------ Records shown ------
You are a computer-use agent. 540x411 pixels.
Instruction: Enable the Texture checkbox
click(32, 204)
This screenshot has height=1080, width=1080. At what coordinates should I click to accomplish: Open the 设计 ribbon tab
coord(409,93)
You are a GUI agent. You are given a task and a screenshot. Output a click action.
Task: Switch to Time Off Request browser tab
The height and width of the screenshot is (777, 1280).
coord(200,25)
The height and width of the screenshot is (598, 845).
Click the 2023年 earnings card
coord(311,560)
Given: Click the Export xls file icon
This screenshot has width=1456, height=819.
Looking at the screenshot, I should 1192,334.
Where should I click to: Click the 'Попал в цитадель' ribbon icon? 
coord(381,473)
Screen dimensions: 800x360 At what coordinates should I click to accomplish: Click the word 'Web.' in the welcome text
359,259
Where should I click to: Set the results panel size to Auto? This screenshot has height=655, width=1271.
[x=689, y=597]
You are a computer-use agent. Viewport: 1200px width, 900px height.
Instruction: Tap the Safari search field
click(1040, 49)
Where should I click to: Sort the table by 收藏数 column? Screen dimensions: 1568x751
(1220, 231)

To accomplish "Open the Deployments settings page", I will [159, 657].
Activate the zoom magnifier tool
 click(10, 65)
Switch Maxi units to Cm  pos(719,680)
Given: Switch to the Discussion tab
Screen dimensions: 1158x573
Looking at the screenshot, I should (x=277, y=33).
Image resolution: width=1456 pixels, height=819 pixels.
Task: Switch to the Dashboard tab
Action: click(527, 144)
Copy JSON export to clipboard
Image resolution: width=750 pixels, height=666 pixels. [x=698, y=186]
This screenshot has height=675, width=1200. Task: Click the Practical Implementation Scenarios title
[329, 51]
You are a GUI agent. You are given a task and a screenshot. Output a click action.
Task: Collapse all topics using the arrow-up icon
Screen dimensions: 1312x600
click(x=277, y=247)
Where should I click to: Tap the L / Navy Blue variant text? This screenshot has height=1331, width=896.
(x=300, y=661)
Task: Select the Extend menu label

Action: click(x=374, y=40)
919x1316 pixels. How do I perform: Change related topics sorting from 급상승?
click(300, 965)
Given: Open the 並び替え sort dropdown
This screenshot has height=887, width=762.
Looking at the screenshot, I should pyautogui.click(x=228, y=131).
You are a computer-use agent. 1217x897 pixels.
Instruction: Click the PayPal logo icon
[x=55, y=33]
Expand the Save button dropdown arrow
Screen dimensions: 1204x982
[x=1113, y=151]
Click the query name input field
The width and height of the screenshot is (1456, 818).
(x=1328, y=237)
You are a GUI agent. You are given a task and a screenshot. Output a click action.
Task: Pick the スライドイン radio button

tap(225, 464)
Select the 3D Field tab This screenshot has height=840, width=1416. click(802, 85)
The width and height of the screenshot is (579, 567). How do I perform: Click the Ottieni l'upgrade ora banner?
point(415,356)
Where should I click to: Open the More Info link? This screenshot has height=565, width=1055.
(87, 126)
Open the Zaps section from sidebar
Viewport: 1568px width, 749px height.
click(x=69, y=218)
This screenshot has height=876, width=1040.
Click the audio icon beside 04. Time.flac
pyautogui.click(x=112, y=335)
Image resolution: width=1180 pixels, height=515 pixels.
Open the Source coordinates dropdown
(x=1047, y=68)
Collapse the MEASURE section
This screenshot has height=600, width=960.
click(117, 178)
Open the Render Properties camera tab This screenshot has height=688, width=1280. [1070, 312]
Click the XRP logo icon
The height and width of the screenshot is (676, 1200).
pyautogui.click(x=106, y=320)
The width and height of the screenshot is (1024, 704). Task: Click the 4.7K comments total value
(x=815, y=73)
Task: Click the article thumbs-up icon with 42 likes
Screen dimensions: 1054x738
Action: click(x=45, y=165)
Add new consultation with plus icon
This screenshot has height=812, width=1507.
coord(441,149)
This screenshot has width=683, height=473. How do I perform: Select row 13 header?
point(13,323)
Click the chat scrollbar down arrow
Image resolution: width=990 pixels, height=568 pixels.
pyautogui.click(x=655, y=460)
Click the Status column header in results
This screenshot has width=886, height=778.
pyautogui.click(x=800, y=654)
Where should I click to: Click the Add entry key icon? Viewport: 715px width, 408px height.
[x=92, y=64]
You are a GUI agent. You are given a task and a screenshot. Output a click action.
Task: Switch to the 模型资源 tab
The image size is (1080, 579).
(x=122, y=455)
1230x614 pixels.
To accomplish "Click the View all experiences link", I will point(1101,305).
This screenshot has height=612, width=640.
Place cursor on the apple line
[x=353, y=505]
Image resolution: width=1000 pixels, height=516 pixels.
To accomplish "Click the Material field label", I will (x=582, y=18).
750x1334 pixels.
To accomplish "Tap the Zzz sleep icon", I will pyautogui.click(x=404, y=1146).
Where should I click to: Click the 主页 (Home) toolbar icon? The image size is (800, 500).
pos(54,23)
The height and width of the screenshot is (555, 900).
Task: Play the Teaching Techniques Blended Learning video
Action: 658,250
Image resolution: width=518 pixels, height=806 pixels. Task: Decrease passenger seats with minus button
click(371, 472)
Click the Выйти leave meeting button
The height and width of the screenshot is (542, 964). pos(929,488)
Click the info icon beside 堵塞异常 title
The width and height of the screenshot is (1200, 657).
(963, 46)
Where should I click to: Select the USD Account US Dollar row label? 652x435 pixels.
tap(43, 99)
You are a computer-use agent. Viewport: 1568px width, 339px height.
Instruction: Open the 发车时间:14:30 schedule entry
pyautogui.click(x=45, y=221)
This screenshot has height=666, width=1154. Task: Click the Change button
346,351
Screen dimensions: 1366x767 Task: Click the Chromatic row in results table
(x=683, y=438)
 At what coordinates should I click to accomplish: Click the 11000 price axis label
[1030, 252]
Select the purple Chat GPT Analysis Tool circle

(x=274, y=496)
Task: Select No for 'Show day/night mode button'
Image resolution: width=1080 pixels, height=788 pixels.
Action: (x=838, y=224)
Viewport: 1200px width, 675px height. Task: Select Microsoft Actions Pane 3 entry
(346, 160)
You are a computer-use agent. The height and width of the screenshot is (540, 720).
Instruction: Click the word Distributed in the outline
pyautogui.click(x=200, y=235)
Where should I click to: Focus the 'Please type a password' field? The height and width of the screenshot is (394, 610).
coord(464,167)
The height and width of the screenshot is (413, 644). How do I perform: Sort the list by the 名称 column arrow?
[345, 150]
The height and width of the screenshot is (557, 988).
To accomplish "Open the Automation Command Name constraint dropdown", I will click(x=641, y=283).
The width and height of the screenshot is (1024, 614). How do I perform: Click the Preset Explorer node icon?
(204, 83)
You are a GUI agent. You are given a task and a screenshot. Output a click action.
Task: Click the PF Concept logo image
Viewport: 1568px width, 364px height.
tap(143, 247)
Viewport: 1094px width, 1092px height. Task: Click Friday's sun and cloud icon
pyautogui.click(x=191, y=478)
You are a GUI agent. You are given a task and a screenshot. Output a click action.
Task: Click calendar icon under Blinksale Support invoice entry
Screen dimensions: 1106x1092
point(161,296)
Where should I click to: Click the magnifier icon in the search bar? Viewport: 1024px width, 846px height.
------
__Work item__
Your reply should consist of the records, duplicated exactly.

__Answer to this problem__
You are a computer-use agent. 540x411 pixels.
Instruction: Enable the Texture checkbox
click(32, 204)
This screenshot has height=1080, width=1080. At what coordinates should I click to accomplish: Open the 设计 ribbon tab
coord(409,93)
You are a GUI agent. You are given a task and a screenshot. Output a click action.
Task: Switch to Time Off Request browser tab
The height and width of the screenshot is (777, 1280).
coord(200,25)
The height and width of the screenshot is (598, 845).
Click the 2023年 earnings card
coord(311,560)
Given: Click the Export xls file icon
This screenshot has width=1456, height=819.
Looking at the screenshot, I should 1192,334.
Where should I click to: Click the 'Попал в цитадель' ribbon icon? 
coord(381,473)
Screen dimensions: 800x360 At what coordinates should I click to accomplish: Click the word 'Web.' in the welcome text
359,259
Where should I click to: Set the results panel size to Auto? This screenshot has height=655, width=1271.
[x=689, y=597]
You are a computer-use agent. Viewport: 1200px width, 900px height.
Instruction: Tap the Safari search field
click(1040, 49)
Where should I click to: Sort the table by 收藏数 column? Screen dimensions: 1568x751
(1220, 231)

To accomplish "Open the Deployments settings page", I will [159, 657].
Activate the zoom magnifier tool
 click(10, 65)
Switch Maxi units to Cm  pos(719,680)
Given: Switch to the Discussion tab
Screen dimensions: 1158x573
Looking at the screenshot, I should (x=277, y=33).
Image resolution: width=1456 pixels, height=819 pixels.
Task: Switch to the Dashboard tab
Action: click(527, 144)
Copy JSON export to clipboard
Image resolution: width=750 pixels, height=666 pixels. [x=698, y=186]
This screenshot has height=675, width=1200. Task: Click the Practical Implementation Scenarios title
[329, 51]
You are a GUI agent. You are given a task and a screenshot. Output a click action.
Task: Collapse all topics using the arrow-up icon
Screen dimensions: 1312x600
click(x=277, y=247)
Where should I click to: Tap the L / Navy Blue variant text? This screenshot has height=1331, width=896.
(x=300, y=661)
Task: Select the Extend menu label

Action: click(x=374, y=40)
919x1316 pixels. How do I perform: Change related topics sorting from 급상승?
click(300, 965)
Given: Open the 並び替え sort dropdown
This screenshot has height=887, width=762.
Looking at the screenshot, I should pyautogui.click(x=228, y=131).
You are a computer-use agent. 1217x897 pixels.
Instruction: Click the PayPal logo icon
[x=55, y=33]
Expand the Save button dropdown arrow
Screen dimensions: 1204x982
[x=1113, y=151]
Click the query name input field
The width and height of the screenshot is (1456, 818).
(x=1328, y=237)
You are a GUI agent. You are given a task and a screenshot. Output a click action.
Task: Pick the スライドイン radio button

tap(225, 464)
Select the 3D Field tab This screenshot has height=840, width=1416. click(802, 85)
The width and height of the screenshot is (579, 567). How do I perform: Click the Ottieni l'upgrade ora banner?
point(415,356)
Where should I click to: Open the More Info link? This screenshot has height=565, width=1055.
(87, 126)
Open the Zaps section from sidebar
Viewport: 1568px width, 749px height.
click(x=69, y=218)
This screenshot has height=876, width=1040.
Click the audio icon beside 04. Time.flac
pyautogui.click(x=112, y=335)
Image resolution: width=1180 pixels, height=515 pixels.
Open the Source coordinates dropdown
(x=1047, y=68)
Collapse the MEASURE section
This screenshot has height=600, width=960.
click(117, 178)
Open the Render Properties camera tab This screenshot has height=688, width=1280. [1070, 312]
Click the XRP logo icon
The height and width of the screenshot is (676, 1200).
pyautogui.click(x=106, y=320)
The width and height of the screenshot is (1024, 704). Task: Click the 4.7K comments total value
(x=815, y=73)
Task: Click the article thumbs-up icon with 42 likes
Screen dimensions: 1054x738
Action: click(x=45, y=165)
Add new consultation with plus icon
This screenshot has height=812, width=1507.
coord(441,149)
This screenshot has width=683, height=473. How do I perform: Select row 13 header?
point(13,323)
Click the chat scrollbar down arrow
Image resolution: width=990 pixels, height=568 pixels.
pyautogui.click(x=655, y=460)
Click the Status column header in results
This screenshot has width=886, height=778.
pyautogui.click(x=800, y=654)
Where should I click to: Click the Add entry key icon? Viewport: 715px width, 408px height.
[x=92, y=64]
You are a GUI agent. You are given a task and a screenshot. Output a click action.
Task: Switch to the 模型资源 tab
The image size is (1080, 579).
(x=122, y=455)
1230x614 pixels.
To accomplish "Click the View all experiences link", I will point(1101,305).
This screenshot has height=612, width=640.
Place cursor on the apple line
[x=353, y=505]
Image resolution: width=1000 pixels, height=516 pixels.
To accomplish "Click the Material field label", I will (x=582, y=18).
750x1334 pixels.
To accomplish "Tap the Zzz sleep icon", I will pyautogui.click(x=404, y=1146).
Where should I click to: Click the 主页 (Home) toolbar icon? The image size is (800, 500).
pos(54,23)
The height and width of the screenshot is (555, 900).
Task: Play the Teaching Techniques Blended Learning video
Action: 658,250
Image resolution: width=518 pixels, height=806 pixels. Task: Decrease passenger seats with minus button
click(371, 472)
Click the Выйти leave meeting button
The height and width of the screenshot is (542, 964). pos(929,488)
Click the info icon beside 堵塞异常 title
The width and height of the screenshot is (1200, 657).
(963, 46)
Where should I click to: Select the USD Account US Dollar row label? 652x435 pixels.
tap(43, 99)
You are a computer-use agent. Viewport: 1568px width, 339px height.
Instruction: Open the 发车时间:14:30 schedule entry
pyautogui.click(x=45, y=221)
This screenshot has height=666, width=1154. Task: Click the Change button
346,351
Screen dimensions: 1366x767 Task: Click the Chromatic row in results table
(x=683, y=438)
 At what coordinates should I click to accomplish: Click the 11000 price axis label
[1030, 252]
Select the purple Chat GPT Analysis Tool circle

(x=274, y=496)
Task: Select No for 'Show day/night mode button'
Image resolution: width=1080 pixels, height=788 pixels.
Action: (x=838, y=224)
Viewport: 1200px width, 675px height. Task: Select Microsoft Actions Pane 3 entry
(346, 160)
You are a computer-use agent. The height and width of the screenshot is (540, 720).
Instruction: Click the word Distributed in the outline
pyautogui.click(x=200, y=235)
Where should I click to: Focus the 'Please type a password' field? The height and width of the screenshot is (394, 610).
coord(464,167)
The height and width of the screenshot is (413, 644). How do I perform: Sort the list by the 名称 column arrow?
[345, 150]
The height and width of the screenshot is (557, 988).
To accomplish "Open the Automation Command Name constraint dropdown", I will click(x=641, y=283).
The width and height of the screenshot is (1024, 614). How do I perform: Click the Preset Explorer node icon?
(204, 83)
You are a GUI agent. You are given a task and a screenshot. Output a click action.
Task: Click the PF Concept logo image
Viewport: 1568px width, 364px height.
tap(143, 247)
Viewport: 1094px width, 1092px height. Task: Click Friday's sun and cloud icon
pyautogui.click(x=191, y=478)
You are a GUI agent. You are given a task and a screenshot. Output a click action.
Task: Click calendar icon under Blinksale Support invoice entry
Screen dimensions: 1106x1092
point(161,296)
Where should I click to: Click the magnifier icon in the search bar? Viewport: 1024px width, 846px height.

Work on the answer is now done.